Low incidence of perioperative chemotherapy for stage III bladder cancer 1998 to 2003: a report from the National Cancer Data Base.
Academic Article
Overview
abstract
PURPOSE: Studies of perioperative chemotherapy for muscle invasive bladder cancer have shown a survival benefit with combined modality therapy. We reviewed chemotherapy use in patients with stage III transitional cell carcinoma of the bladder from 1998 to 2003 to evaluate perioperative chemotherapy treatment patterns. MATERIALS AND METHODS: The National Cancer Data Base collected data on approximately 60% of all newly diagnosed bladder cancer cases in the United States from 1998 to 2003. We queried the National Cancer Data Base for all treatment of male and female patients 18 years old or older with bladder transitional cell carcinoma diagnosed between 1998 and 2003. A total of 224,060 bladder transitional cell carcinoma records were reviewed. Perioperative chemotherapy was defined as chemotherapy given within 4 months before and 4 months after surgery. Of 11,339 cases of stage III bladder cancer treatment, analysis was possible for 7,161. RESULTS: Treatment patterns were analyzed in 7,161 patients with stage III bladder transitional cell carcinoma. Perioperative chemotherapy was administered to 11.6% of patients with stage III bladder transitional cell carcinoma with 10.4% receiving adjuvant chemotherapy and 1.2% receiving neoadjuvant chemotherapy.

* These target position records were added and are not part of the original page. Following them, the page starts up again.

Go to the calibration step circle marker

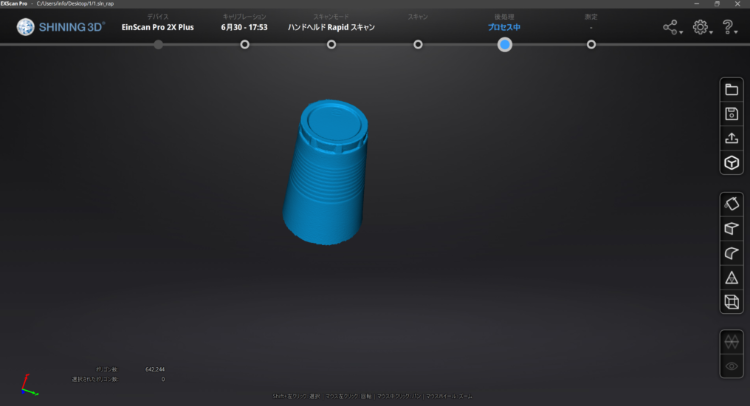click(245, 44)
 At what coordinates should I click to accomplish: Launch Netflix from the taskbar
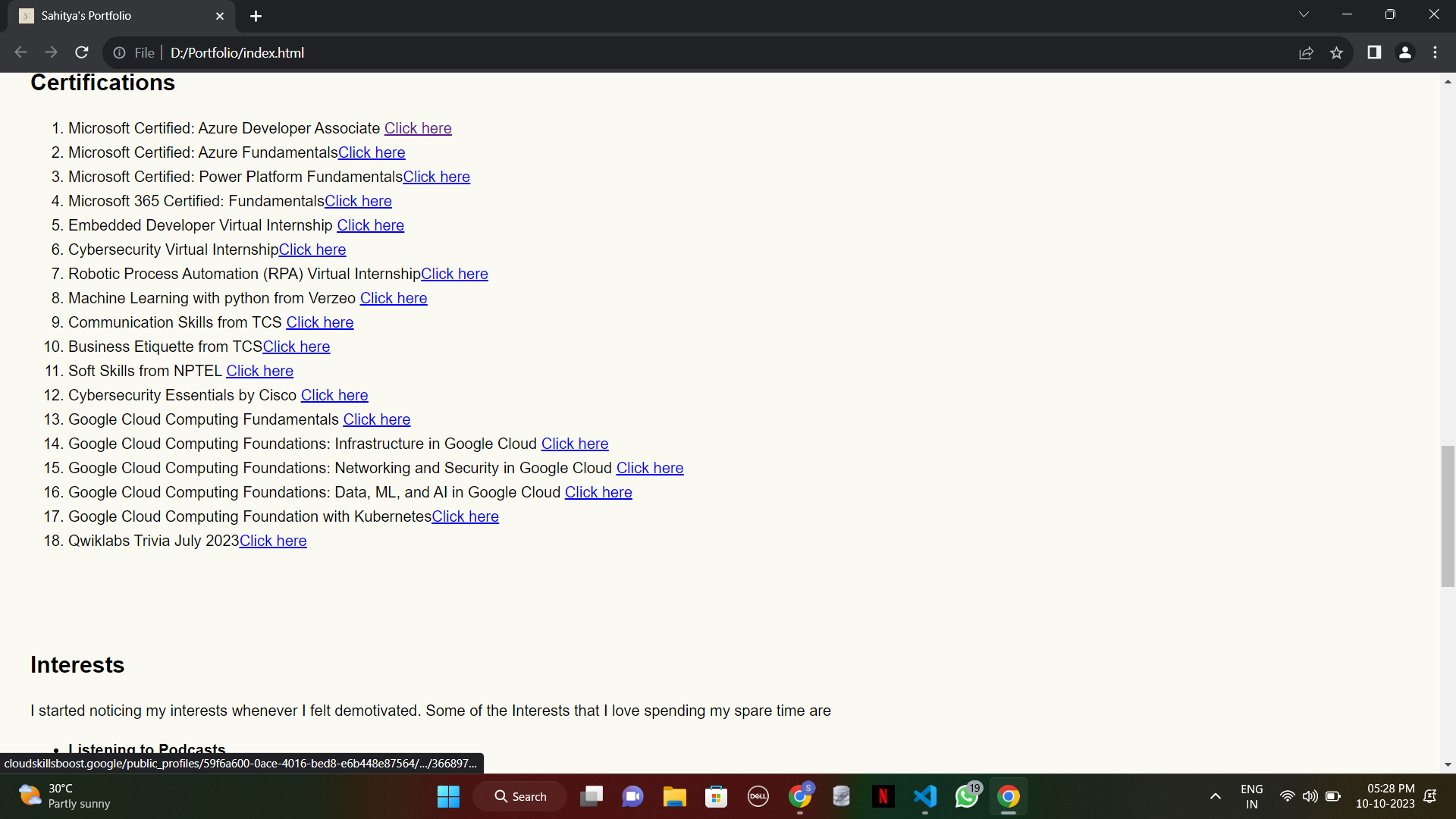883,796
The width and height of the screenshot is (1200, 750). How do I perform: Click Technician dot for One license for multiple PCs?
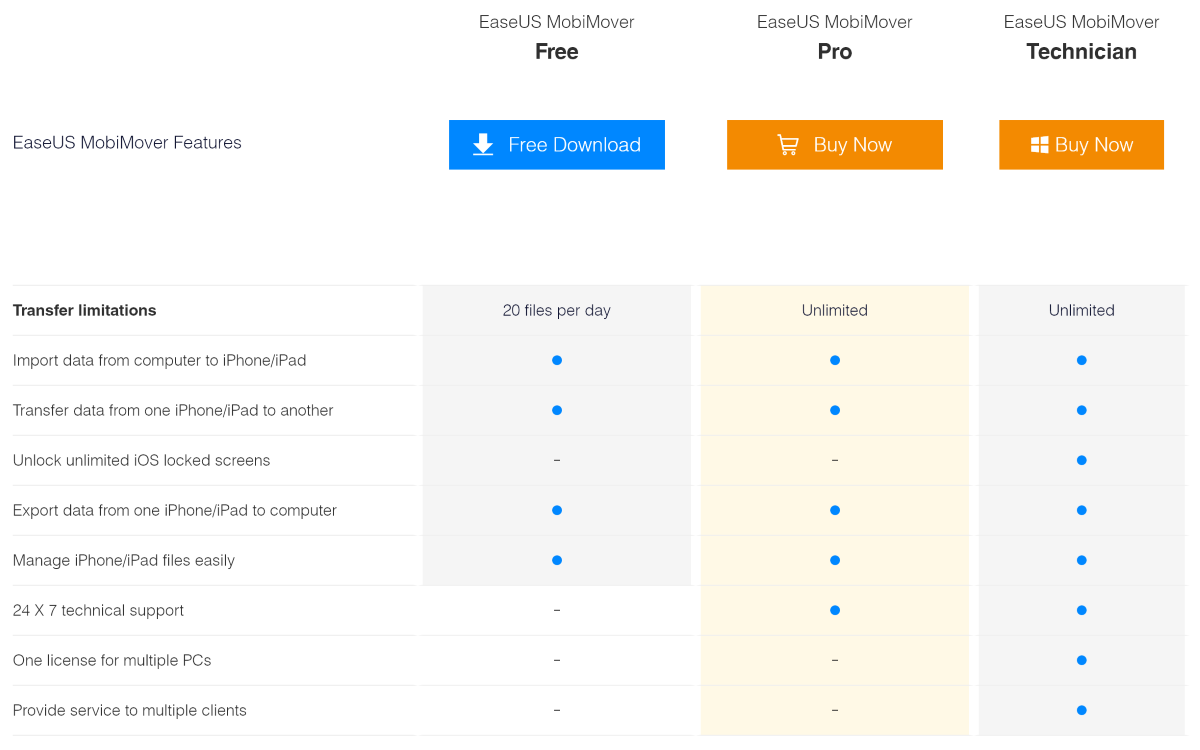coord(1081,660)
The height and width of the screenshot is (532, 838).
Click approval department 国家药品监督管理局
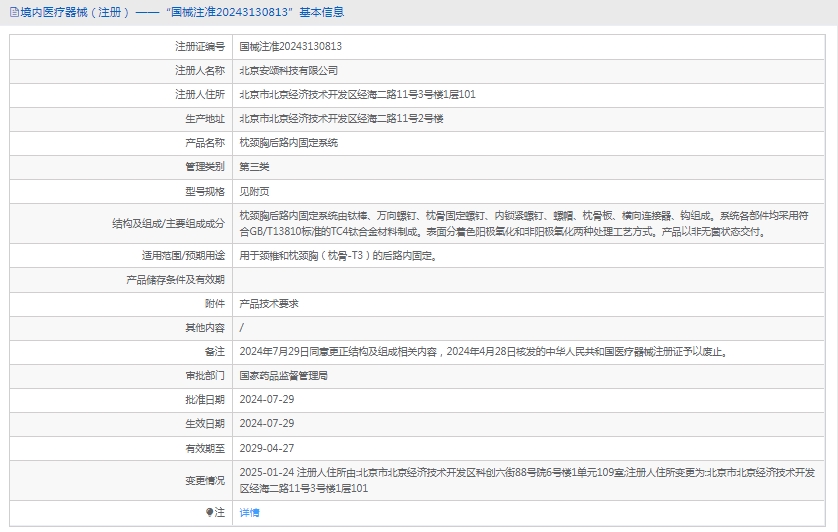[x=283, y=376]
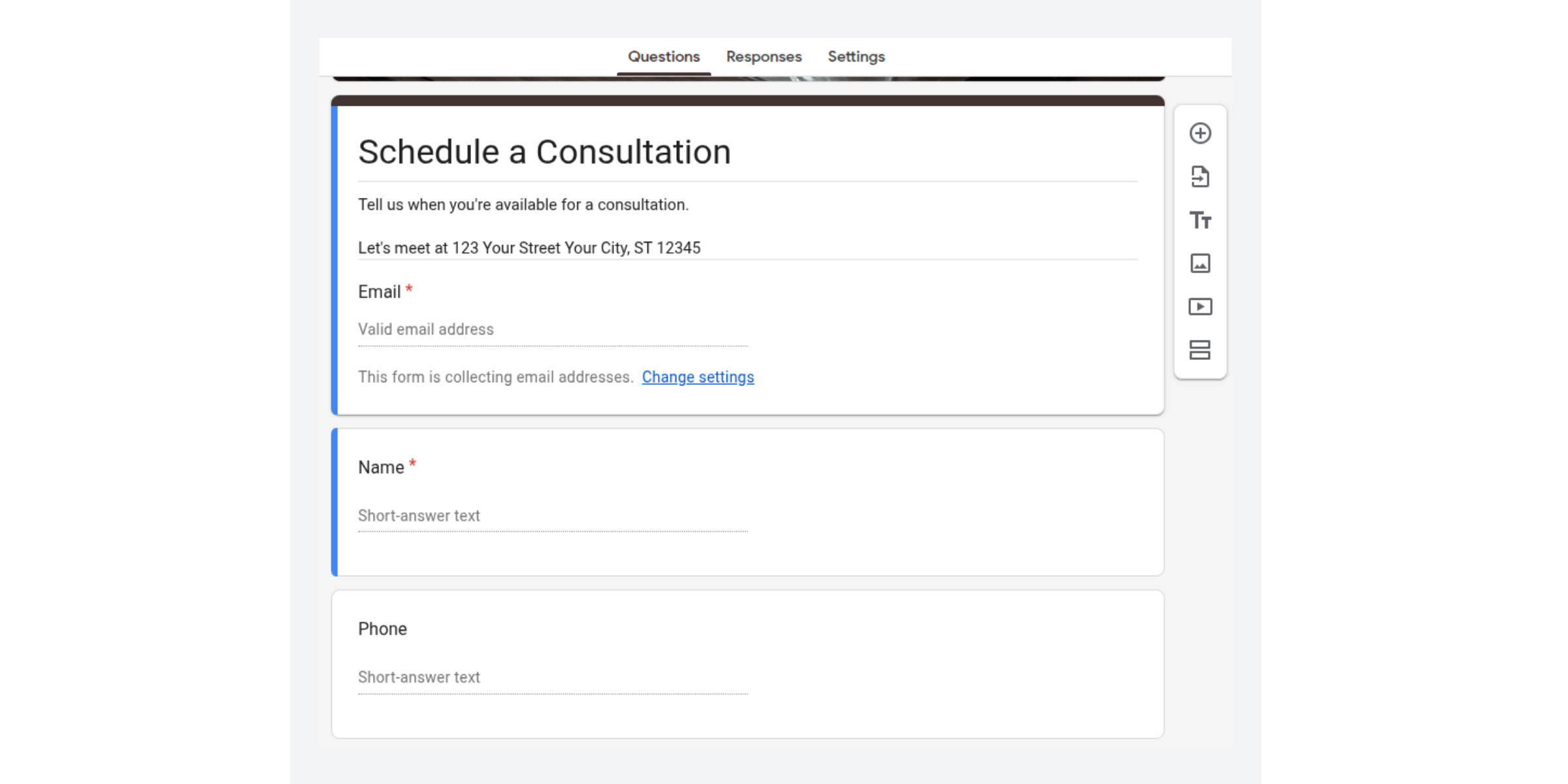Edit the form title Schedule a Consultation

tap(544, 152)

When comparing perioperative chemotherapy use by diagnosis year in 1998 and 2003, a small statistically significant increase was observed using the Pearson's chi-square test with Bonferroni correction (p <0.05) at 11.3% of patients in 1998 vs 16.8% in 2003. CONCLUSIONS: Perioperative chemotherapy is underused in the management of surgically resectable stage III transitional cell carcinoma of the bladder. This finding may reflect a delay in implementing the results of recently reported randomized trials, a low incidence of referrals by urologists for chemotherapy and/or confidence in salvage chemotherapy as an equivalent alternative. Further followup will determine if this treatment pattern changes in the future.